Una prima osservazione di natura apparentemente giuridica, ma non solo tale: tra le diverse declinazioni della DAD (didattica a distanza, per i pochi che ancora non lo sapessero) è il docente che sceglie quella a lui più confacente o meno ostica. È lui che decide, dunque, se offrirsi in video alla sua classe in modalità live o on demand (magari allestendo una degna scenografia per la sua prestazione) o piuttosto se limitarsi a comunicare per mezzo della posta elettronica inviando schemi, esercitazioni, verifiche, testi.
E sul punto dobbiamo ringraziare i padri costituenti che introdussero nella Carta – qualunque sia stato il motivo per cui lo fecero – il benemerito art. 33: “L’arte e la scienza sono libere e libero ne è l’insegnamento”. Nonostante la sua genericissima formulazione, o forse proprio grazie ad essa, questo articolo è stato scudo ed usbergo alla classe docente nei decenni repubblicani, e se neppure la renziana legge 107 è riuscita a fare degli insegnanti delle marionette completamente manovrate da sua maestà il Dirigente, lo dobbiamo ad esso.
E infine nell’odierna temperie tale principio consente ai docenti di scegliere il canale di comunicazione a loro più confacente, evitando la generale trasformazione da corpo docente a gregge telematico.
Una seconda osservazione riguarda espressamente il dopo. Non vorremmo che l’eccezione diventasse abitudine, e l’abitudine prassi. Non vorremmo cioè che la DAD diventasse un uso corrente, tale da integrare in modo invasivo l’attività scolastica intra moenia. Non è la nostra una preoccupazione superflua, anche tenuto conto dei risparmi che tale operazione favorirebbe.
La scuola è uno spazio sacro nel senso antropologico dell’espressione, cioè uno spazio in cui l’ essere umano vive un’esperienza forte, coinvolgente, che lo forma e lo segna indelebilmente nella sua crescita.
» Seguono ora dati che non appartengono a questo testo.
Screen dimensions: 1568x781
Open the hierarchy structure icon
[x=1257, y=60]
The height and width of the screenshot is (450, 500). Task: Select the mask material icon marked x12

Come tale vi si celebrano dei riti, quali il suono della campanella, quale l’alzarsi in piedi all’ingresso in aula del docente, quale la giustificazione dell’assenza, che ritmano i tempi di questa crescita. L’ingresso massivo della DAD nell’istituzione, il partecipare a quest’ultima dalla prospettiva del divano di casa, ne determinerebbe la sua almeno parziale liquefazione all’interno della ordinarietà della vita, con conseguenze sul piano dell’istruzione e dell’educazione che lasciamo volentieri all’attenzione dei posteri.
Tutto questo, al di là e al di sopra dei numerosi e gravi inconvenienti che la pratica e la cronaca già oggi palesano: dalla difficoltà di governare on line i meccanismi di apprendimento della grafia nella primaria all’uso improprio che possono fare certi studenti (se tali li si vuole definire) delle immagini dei loro docenti catturate on line.
Dunque rimanga la diffusione della DAD quello che è: un’ esperienza transitoria legata alla drammatica pagina di storia patria, non certo l’alternativa a quella scuola in cui insegnante e studente si guardano dritto negli occhi.